On Mon, 29 Jan 2018, Carlos O'Donell wrote: > * Get automation scripts from ISO 14651 group to process Unicode data > into ISO 14651 format data. - Hopefully under a free software license such as the Unicode, Inc. License Agreement for Data Files and Software. Ultimately the point is to have correct Unicode collation - and if the overall effect of the collation definitions in glibc is as intended, those definitions don't need to be textually close to those from ISO 14651, and the generators don't need to be the same, if there are different ways to achieve the same resulting ordering.
On 01/29/2018 09:42 AM, Joseph Myers wrote: > On Mon, 29 Jan 2018, Carlos O'Donell wrote: > >> * Get automation scripts from ISO 14651 group to process Unicode data >> into ISO 14651 format data. > > - Hopefully under a free software license such as the Unicode, Inc. > License Agreement for Data Files and Software. > > Ultimately the point is to have correct Unicode collation - and if the > overall effect of the collation definitions in glibc is as intended, those > definitions don't need to be textually close to those from ISO 14651, and > the generators don't need to be the same, if there are different ways to > achieve the same resulting ordering.

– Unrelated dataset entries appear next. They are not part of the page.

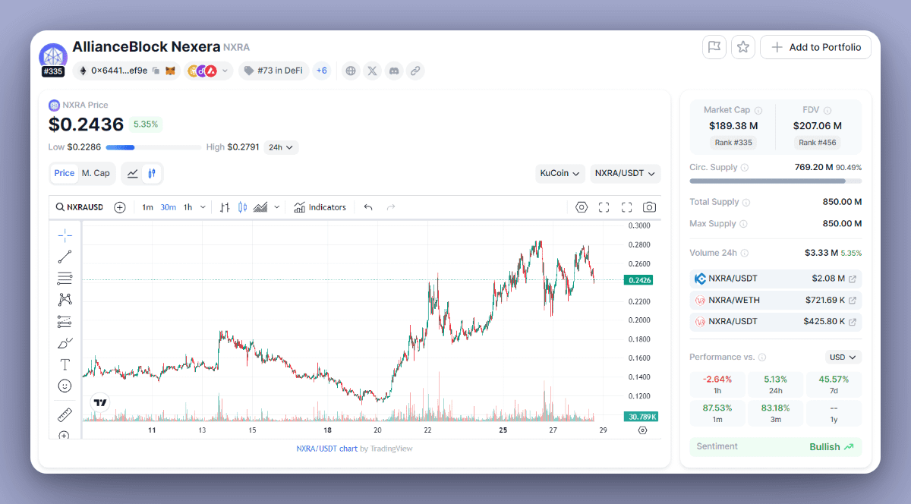Switch to line chart view
Screen dimensions: 911x504
(133, 173)

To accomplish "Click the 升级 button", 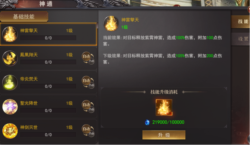I will click(164, 135).
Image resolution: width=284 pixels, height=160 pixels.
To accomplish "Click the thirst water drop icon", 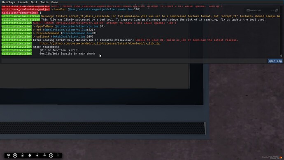I will [37, 155].
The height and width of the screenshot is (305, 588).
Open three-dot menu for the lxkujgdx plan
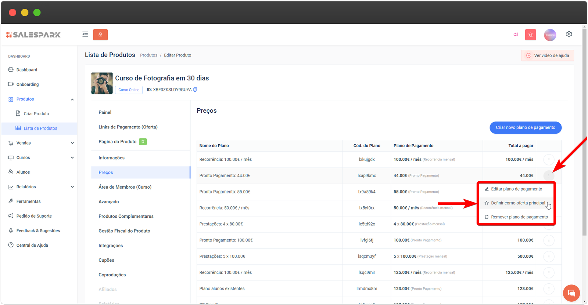[549, 160]
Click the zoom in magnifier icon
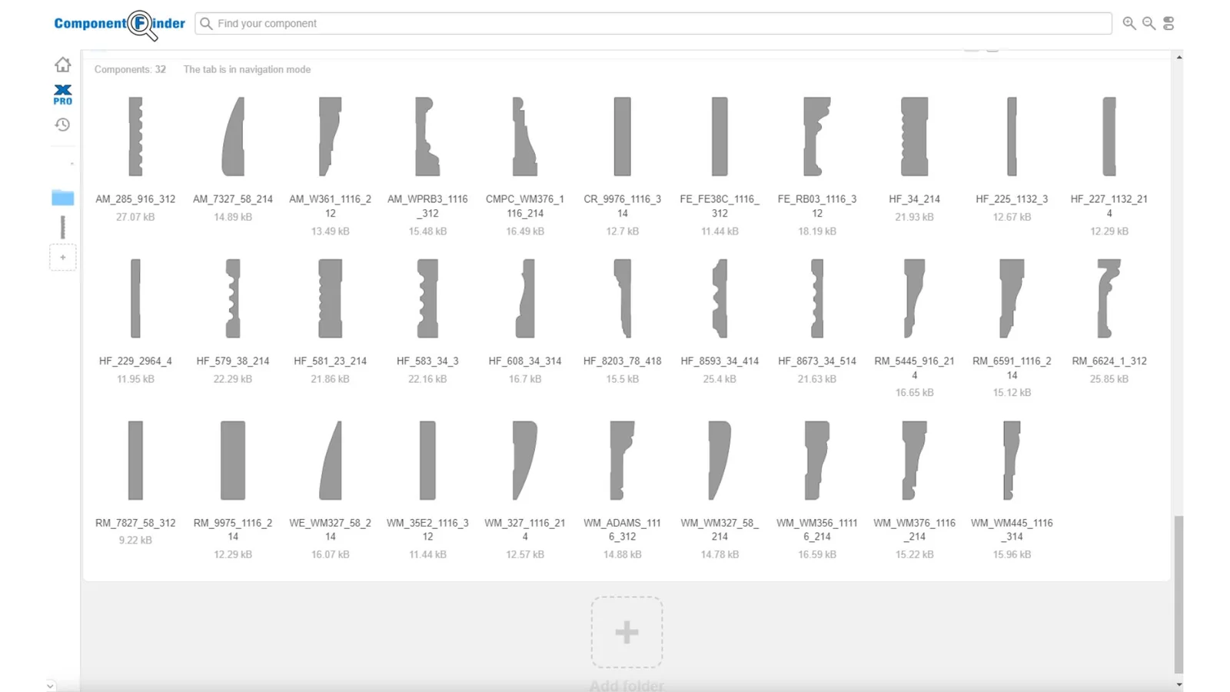Viewport: 1230px width, 692px height. [1129, 23]
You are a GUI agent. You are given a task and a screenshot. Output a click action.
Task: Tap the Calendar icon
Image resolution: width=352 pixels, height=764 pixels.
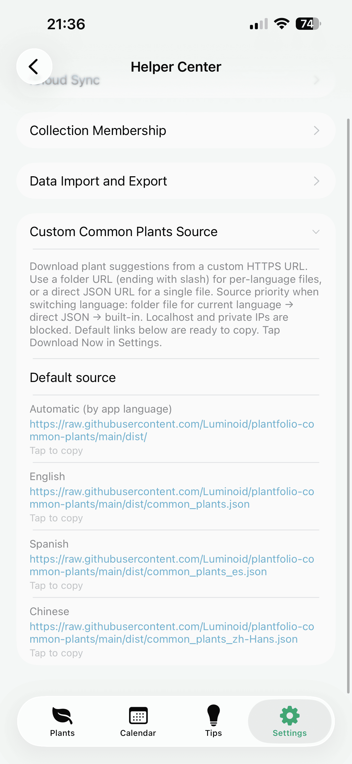[x=138, y=714]
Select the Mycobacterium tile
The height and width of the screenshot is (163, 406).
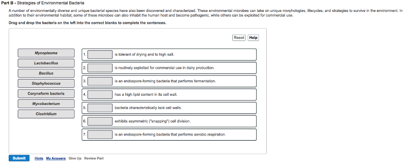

Ultimately I think the goal of the project should be to harmonize as much as possible with Unicode, CLDR, and ISO 14651 etc. This harmonization includes collation, but only in so far as we *can* harmonize with Unicode. Mike and I have talked about this on-and-off over the years, and we don't know if the POSIX collation rules are semantically sufficient to match the Unicode Collation Algorithm rules, particularly when it comes to complex Asian collations. We don't know if glibc can actually sort all Japanese symbols correctly, but we will endeavour to try and harmonize collation up to the point where we document the collation failings. Collation is certainly the most difficult update for glibc. The recent test cases that Mike adds with the ISO 14651 update make a huge difference in providing stability guarantees and rationale for the verification of correct sorting.